--- Provided text Enclosed Below ---

When Aubergines Go To Sleep

I have been a professional gardener for over twenty years. It has been a great life. I love gardening for many reasons, one of which is because there is always something new to learn. I wasn’t expecting to learn that aubergines go to sleep.

I have grown them under cover either in a glasshouse or a poly-tunnel and my engagement with them has been during the working day which is typically 8am-4.30pm, although there have been years such as 2018 when I started earlier, took a siesta, finished later. It was a rare year; snow at the end of March then, a fortnight later, temperatures over 20 Celsius which endured day and night until mid-September. 2018 was my most successful year for growing aubergines which love consistent heat. I had chosen a variety called ‘Prosperosa’ which produced fruit the size of a small melon – perhaps 1.25l in volume, perhaps even as much as 1.5l. I am growing it again this year, in hope. Without hope I wouldn’t garden. Gardening feeds my hope.

There is something animal about an aubergine fruit, or berry to be precise. I use the word ‘fruit’ in its biological rather than culinary sense. In culinary terms the Yorkshire position is the most reliable: fruit can be eaten with custard. The firm warm skin of the aubergine, its turgor. I imagine dolphins have a similar texture although I’ve never touched one. Aubergines aplenty. The plant itself is rather beautiful which is why this year I have one in my sitting room. The stem and petioles are purple, as are the veins in the leaves. The flowers will be a lovely lilac. There is the promise of fruit.

--- End of Enclosed Provided text ---
--- Data shown Enclosed Below ---

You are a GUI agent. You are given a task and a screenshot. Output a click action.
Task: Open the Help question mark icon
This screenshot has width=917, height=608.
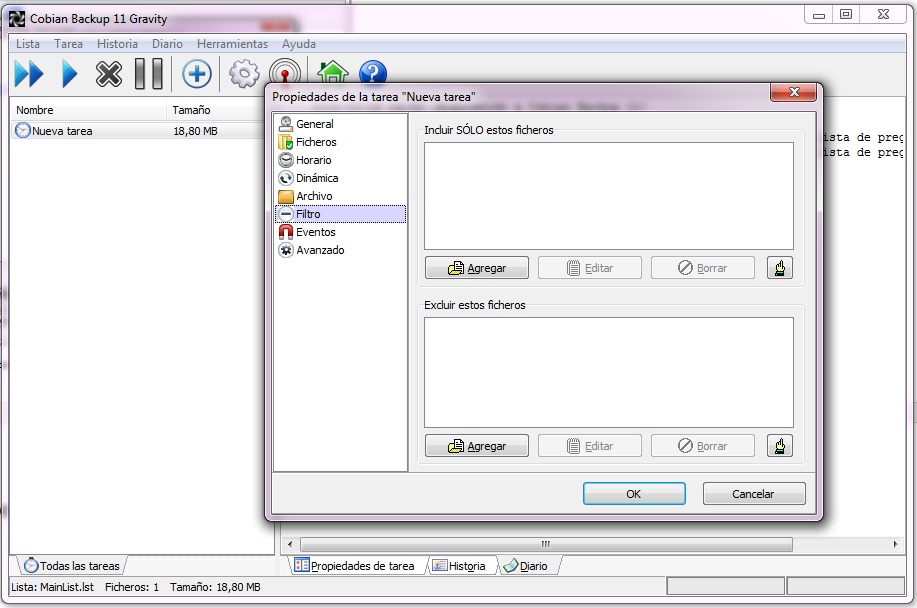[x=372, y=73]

--- End of Enclosed Data shown ---
--- Data shown Enclosed Below ---

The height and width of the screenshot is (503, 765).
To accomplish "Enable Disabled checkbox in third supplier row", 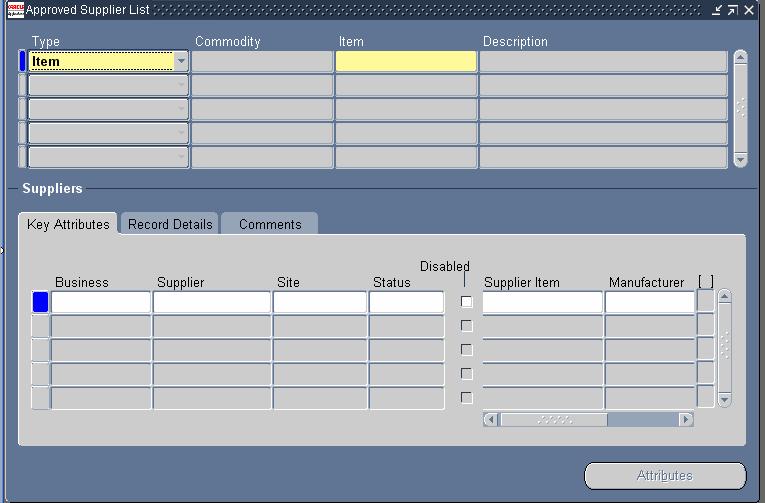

--- End of Enclosed Data shown ---
--- Data shown Enclosed Below ---

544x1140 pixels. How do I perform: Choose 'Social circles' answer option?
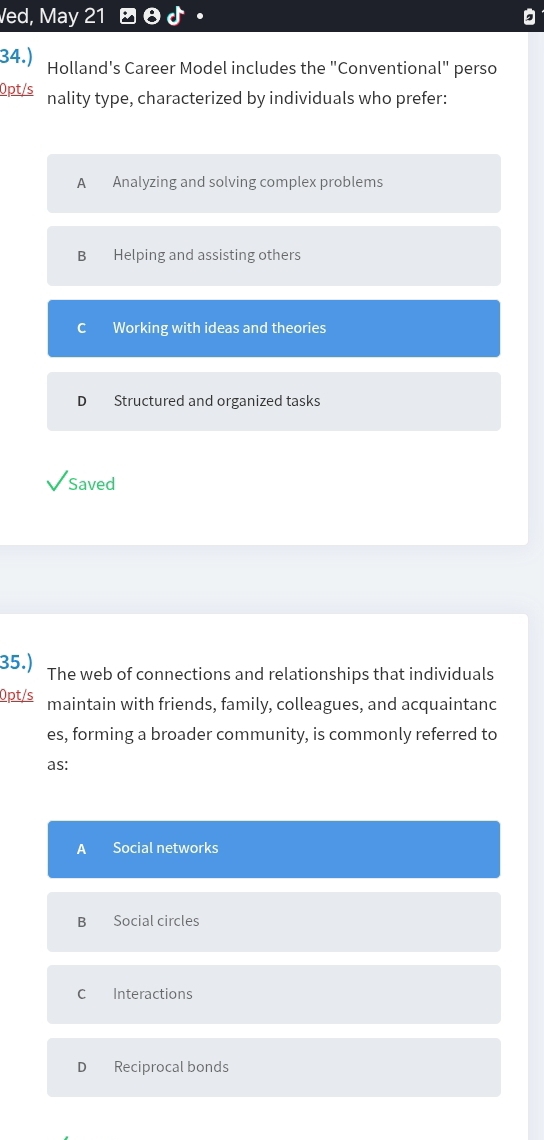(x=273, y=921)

--- End of Enclosed Data shown ---

Carry on the aubergine text from its last sentence. The rows are separate material and have nothing to do with the aubergine text.

I think ‘Prosperosa’ is only moderately spined, but as the plant matures I will find out. Already in my poly-tunnel I have a different cultivar (pictured) whose leaves have thrown out thorns above and below. The stem is barbed as is the flower-bud case. \

Last night I watched the aubergine in my sitting room lift its leaves vertically so that the plant closed in upon itself, like a dog curling up to go to sleep. This is something I have never seen before. It was slow like watching a clock face. At no point did I see movement, but over an hour it moved all the same. It was open, then it was closed.

SOLANACEAE, the family to which it belongs, is a little crazy. It includes Atropa belladonna, deadly nightshade, tobacco, potatoes, aubergines, tomatoes. Plants of the old world and the new. Some of the most important global food crops and some of the most toxic plants in the world. To complicate things further, some parts of the plants are edible, others poisonous – only the potato tubers are edible, the rest of the plant isn’t. At university I had a vegetarian friend who wouldn’t eat aubergine as she considered it too high in nicotine. The seeds of the aubergine has a coating of nicotine, which is what gives the flesh its bitter flavour. I consider the risk too low to consider worrying over. I love baba ganoush, aubergine and chickpea curry, moussaka.

I was thinking of Constantinople. I spend a lot of time thinking about Constantinople – it is an idea which fascinates me. Constantine moved the capital of an empire and in so doing bought that empire a further 1100 years of life. I learnt recently that it was almost moved again in the seventh century to Carthage of all places. The Roman Empire fell eventually in 1453AD. In 1492AD a territory once governed by the Roman Empire, having conquered similar forces to those which had defeated the Imperial city, sponsored a sea voyage to find a different route to the spices and riches of India and Serendip to the one which had been closed by the fall of Constantinople.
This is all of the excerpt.